» **SUPPLIED PASSAGE**
**********

# Smoked/Roasted Garlic Tutorial "Q" view



## sqwib

Figured I would share a quick tutorial on Roasting/Smoking Garlic

I'll keep it simple with lots of pictures

Today I smoke/roasted some garlic in olive oil with a wee bit of salt and froze, vacuum sealed and placed in the freezer till I was ready to use them.









Tops cut off to expose garlic.







Olive Oil.







Sea Salt.







On the GOSM BB with cherry wood. Make sure to Smoke around 200 - 225, especially if smoking in the pan.







After 2.5 hours.







Ready to be cleaned.








Removing Garlic








Garlic ready for packing.









Garlic Laid out on cookie sheet and ready for firming in the freezer.









Fresh out of the freezer and ready to be vacuum sealed.











Vacuum sealed and into the freezer.

Garlic does not keep well, I suggest the freezing unless it will be used within a week.

**********

» **STATED PROBLEM**
Repeat the smoked garlic tutorial above in full, word for word.

» **DATA LINES**
**********

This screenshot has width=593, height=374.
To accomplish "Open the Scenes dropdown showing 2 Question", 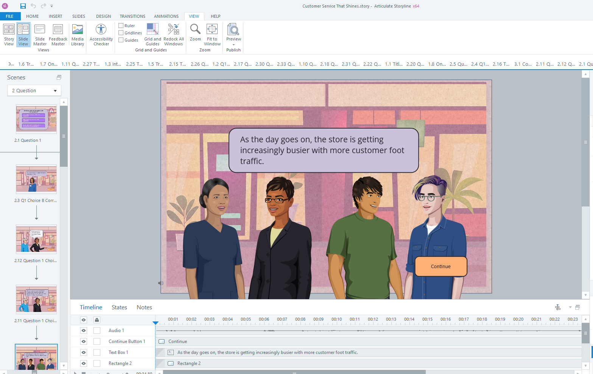I will [x=34, y=91].

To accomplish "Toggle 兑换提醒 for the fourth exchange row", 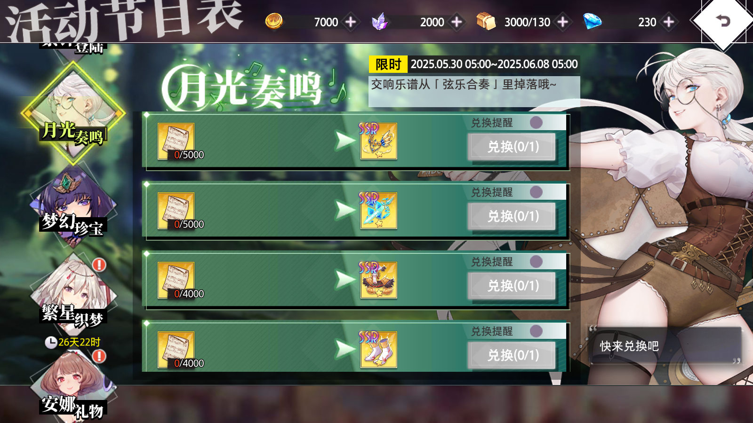I will [x=536, y=331].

**********

» **COMPLETED TASK**
# Smoked/Roasted Garlic Tutorial "Q" view



## sqwib

Figured I would share a quick tutorial on Roasting/Smoking Garlic

I'll keep it simple with lots of pictures

Today I smoke/roasted some garlic in olive oil with a wee bit of salt and froze, vacuum sealed and placed in the freezer till I was ready to use them.









Tops cut off to expose garlic.







Olive Oil.







Sea Salt.







On the GOSM BB with cherry wood. Make sure to Smoke around 200 - 225, especially if smoking in the pan.







After 2.5 hours.







Ready to be cleaned.








Removing Garlic








Garlic ready for packing.









Garlic Laid out on cookie sheet and ready for firming in the freezer.









Fresh out of the freezer and ready to be vacuum sealed.











Vacuum sealed and into the freezer.

Garlic does not keep well, I suggest the freezing unless it will be used within a week.